Mas tão legítimo quando o questionamento público da sua bravata – desde, repito, que seja feita com o distanciamento que o preconceito social quase nunca permite – é também o questionamento do questionamento. Ficou confuso? Não é o caso: se qualquer brasileiro tem legitimidade para dizer que, se disse que o SUS era perfeito, Lula deveria ter recorrido a ele e não ao Sírio-Libanês, também está coberto de legitimidade quem fareja nessa sentença um último desdém para com o presidente da República que veio do operariado, originário do Nordeste rural, proveniente do Zé Povinho sem título universitário e por aí afora. Senão, como disse o colunista do Correio Braziliense, por que não fizeram a mesma cobrança quando o José Alencar vice-presidente proveniente do mundo da indústria se viu às voltas com o combate dos múltiplos cânceres que afinal o levaram?
Razão pela qual o caso Lula-SUS-twitter revela-se um daqueles episódios emblemáticos que fazem todo mundo parar para pensar, um instante depois da piada pronta, sobre afinal de que se está falando. No mínimo, vai servir para abastecer – ou variar um pouco – a pauta de um jornalismo mais preocupado com a eloqüência da manchete do que com a informação real, deitada em berço esplêndido ou decadente à espera de um repórter honesto que a tire daquele lugar. Claro que, no final das contas, por mais que a reportagem recoloque as coisas minimamente no lugar – como dizem ter ocorrido no caso Lula-SUS – sempre se pode esperar o seu contrário do editorial assumido com esse título ou diluído no tom dos textos: o SUS não funciona, e pronto. E como, para além da denúncia, é conveniente que não funcione: quanto mais morre o sistema único de saúde, mais cresce o aparato privado da doença.

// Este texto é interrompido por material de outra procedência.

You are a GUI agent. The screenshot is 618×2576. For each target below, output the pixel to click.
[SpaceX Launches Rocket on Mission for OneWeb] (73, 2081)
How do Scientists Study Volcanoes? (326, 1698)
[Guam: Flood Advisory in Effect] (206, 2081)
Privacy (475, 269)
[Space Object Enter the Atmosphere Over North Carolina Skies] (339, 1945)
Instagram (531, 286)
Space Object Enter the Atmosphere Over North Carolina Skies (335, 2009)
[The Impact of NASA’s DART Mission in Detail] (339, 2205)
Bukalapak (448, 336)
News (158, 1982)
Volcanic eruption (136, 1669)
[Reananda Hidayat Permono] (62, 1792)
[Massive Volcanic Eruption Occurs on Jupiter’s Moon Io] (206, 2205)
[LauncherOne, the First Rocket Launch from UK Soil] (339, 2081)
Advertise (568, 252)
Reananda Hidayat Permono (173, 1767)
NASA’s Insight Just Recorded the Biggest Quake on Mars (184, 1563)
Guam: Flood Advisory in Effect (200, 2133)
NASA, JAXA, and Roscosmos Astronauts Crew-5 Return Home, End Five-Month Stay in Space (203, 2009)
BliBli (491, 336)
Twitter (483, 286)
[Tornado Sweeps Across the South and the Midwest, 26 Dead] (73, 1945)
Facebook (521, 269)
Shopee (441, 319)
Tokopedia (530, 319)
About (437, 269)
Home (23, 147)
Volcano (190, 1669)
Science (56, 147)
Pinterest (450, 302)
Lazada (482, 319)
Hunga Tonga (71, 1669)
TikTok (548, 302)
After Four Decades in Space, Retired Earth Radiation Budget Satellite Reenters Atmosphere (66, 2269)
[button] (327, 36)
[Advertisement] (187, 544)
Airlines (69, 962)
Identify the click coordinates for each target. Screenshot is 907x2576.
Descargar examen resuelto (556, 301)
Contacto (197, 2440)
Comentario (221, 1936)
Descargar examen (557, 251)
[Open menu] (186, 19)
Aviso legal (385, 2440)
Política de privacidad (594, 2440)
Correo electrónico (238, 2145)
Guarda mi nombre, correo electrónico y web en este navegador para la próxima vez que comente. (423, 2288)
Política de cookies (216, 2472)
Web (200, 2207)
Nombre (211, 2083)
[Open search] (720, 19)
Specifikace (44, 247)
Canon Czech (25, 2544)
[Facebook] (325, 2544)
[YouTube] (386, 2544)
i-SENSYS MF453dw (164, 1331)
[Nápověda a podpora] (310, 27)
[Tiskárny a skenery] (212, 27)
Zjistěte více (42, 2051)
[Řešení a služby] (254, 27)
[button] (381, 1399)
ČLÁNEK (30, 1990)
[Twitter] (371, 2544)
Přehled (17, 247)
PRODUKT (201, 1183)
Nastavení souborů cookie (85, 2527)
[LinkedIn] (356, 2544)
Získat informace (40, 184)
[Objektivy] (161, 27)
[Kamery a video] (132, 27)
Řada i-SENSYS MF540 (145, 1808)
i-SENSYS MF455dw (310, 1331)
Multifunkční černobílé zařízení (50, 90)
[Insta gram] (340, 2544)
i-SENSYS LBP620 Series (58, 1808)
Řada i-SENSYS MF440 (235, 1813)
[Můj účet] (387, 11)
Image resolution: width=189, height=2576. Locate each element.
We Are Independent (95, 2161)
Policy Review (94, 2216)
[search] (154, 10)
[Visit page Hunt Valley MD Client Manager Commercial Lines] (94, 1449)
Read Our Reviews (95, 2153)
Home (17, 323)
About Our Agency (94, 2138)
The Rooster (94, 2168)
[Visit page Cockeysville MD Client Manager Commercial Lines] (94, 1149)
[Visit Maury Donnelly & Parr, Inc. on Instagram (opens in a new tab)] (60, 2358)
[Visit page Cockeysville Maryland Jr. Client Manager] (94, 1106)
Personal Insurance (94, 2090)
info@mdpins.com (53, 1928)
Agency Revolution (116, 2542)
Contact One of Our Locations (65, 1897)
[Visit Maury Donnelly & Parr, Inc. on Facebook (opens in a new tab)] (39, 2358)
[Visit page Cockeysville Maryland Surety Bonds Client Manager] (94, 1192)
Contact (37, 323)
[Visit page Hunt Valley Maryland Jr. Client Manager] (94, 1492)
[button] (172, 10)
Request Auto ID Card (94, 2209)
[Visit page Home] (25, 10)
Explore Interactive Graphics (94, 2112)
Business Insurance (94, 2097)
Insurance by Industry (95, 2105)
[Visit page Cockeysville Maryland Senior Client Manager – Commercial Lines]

O que nos leva ao ponto mais límpido – e ocultado com lixo hospitalar – dessa discussão: não basta que o SUS realmente não preste em seu funcionamento, estrutura, salários e falibilidade total; é preciso destruí-lo na última mas importante e singular porção do que ele representa: a intervenção pública, geral e universal. O que me leva a declarar o oposto: se o SUS, pelo qual tanto se lutou, é hoje um fracasso total, é defensável até o último minuto pelo conceito que contém. Este conceito é uma promessa de democracia real no tratamento de saúde que, embora não concretizada no dia a dia dos ambulatórios (mas vista em muitos tratamentos especializados), merece ser salva dessa UTI mercantilista que nos tira o sangue, a sensibilidade, o raciocínio e até a sagacidade de um brasileiro que, francamente, já foi mais esperto em não se deixar enganar pelo primeiro twitter que lhe cai na timeline.
Tá certo: conceito não cura ninguém. Não mesmo, individualmente falando. Mas não há nação de pé sem um conceito mínimo de cidadania por trás para sustentar a dignidade do seu povo. Quanto à bravata, é de se concluir: daí ao SUS o que é do SUS e a Lula o que é de Lula, noves fora os preconceitos mais insuspeitos que andam aí na rede social ou nas ruas.